Message  Admin le Mar 20 Déc - 18:20

Date limite de soumission : 17 février 2012

Le monde contemporain se caractérise par un potentiel de mobilité spatiale croissant, fruit de
la conjonction de l’essor des Nouvelles Technologies de l’Information et de la
Communication ; de l’accroissement de l’offre de transport à plus ou moins longue distance
(amélioration des infrastructures autoroutières, développement des réseaux de train à grande
vitesse, accroissement des capacités de transport aérien de fret et de passagers et réduction
de son coût) ; et d’une diminution considérable des barrières à la mobilité, qu’elles soient
politiques (abaissement des barrières douanières) ou psychologiques (homogénéisation des
modes de vie liée à la mondialisation).
Cette réalité a pu conduire certains (voir notamment Friedman, 2005) à proclamer l’abolition
des contraintes géographiques pesant sur les comportements organisationnels.

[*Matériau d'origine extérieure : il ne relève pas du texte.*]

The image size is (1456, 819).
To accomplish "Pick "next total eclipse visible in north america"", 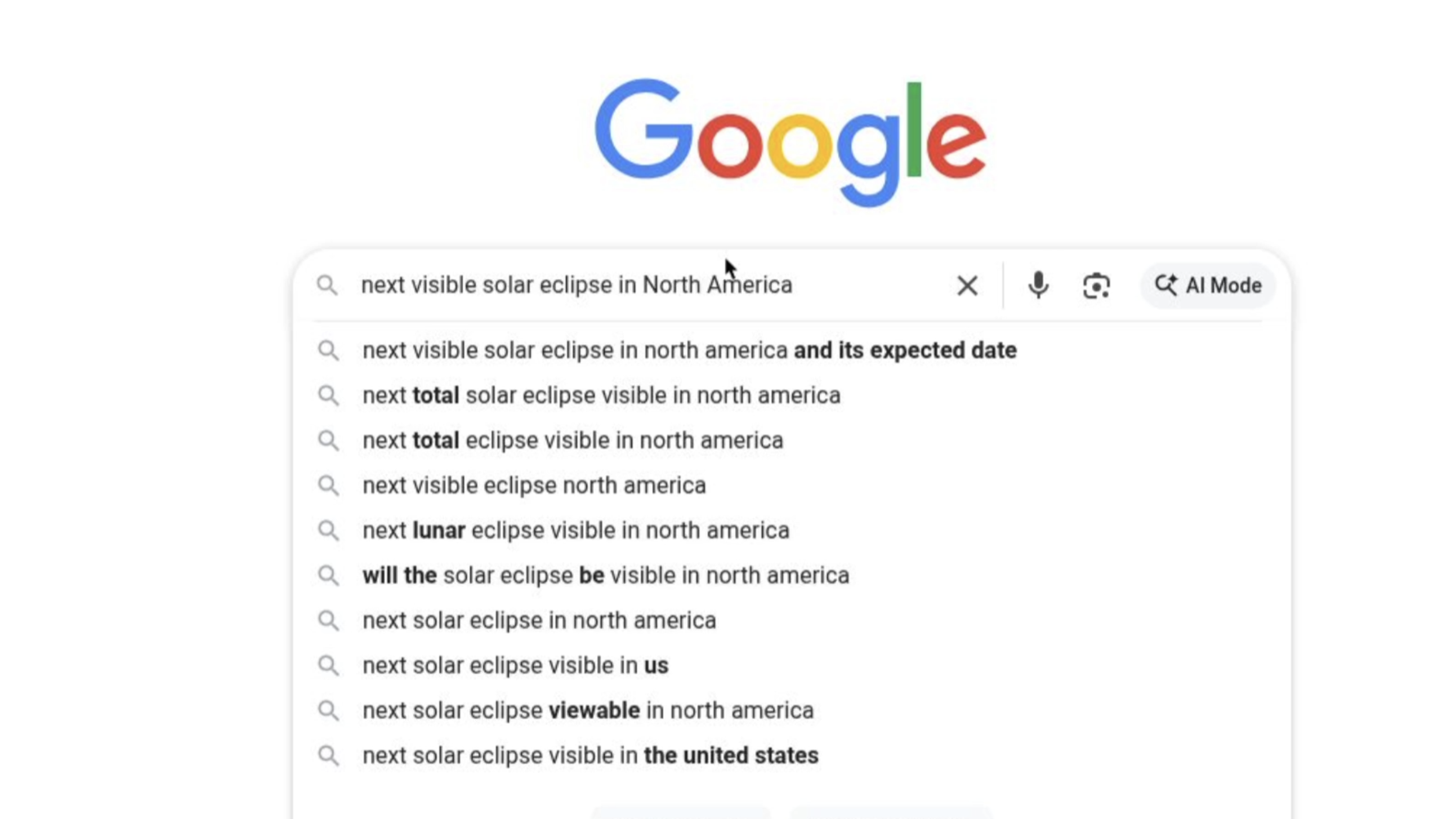I will click(x=573, y=440).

Ces
affirmations s’accompagnent parfois d’un éloge des pratiques de mobilité spatiale des
entreprises, incitées à reconfigurer sans cesse leurs activités pour faire face à un
environnement concurrentiel en rapide évolution, notamment en s’affranchissant des
« attachements inopportuns » (Finkelstein et al., 2009) à certains territoires marqués par le
déclin économique ou par l’accroissement des coûts d’usage des ressources qu’ils recèlent.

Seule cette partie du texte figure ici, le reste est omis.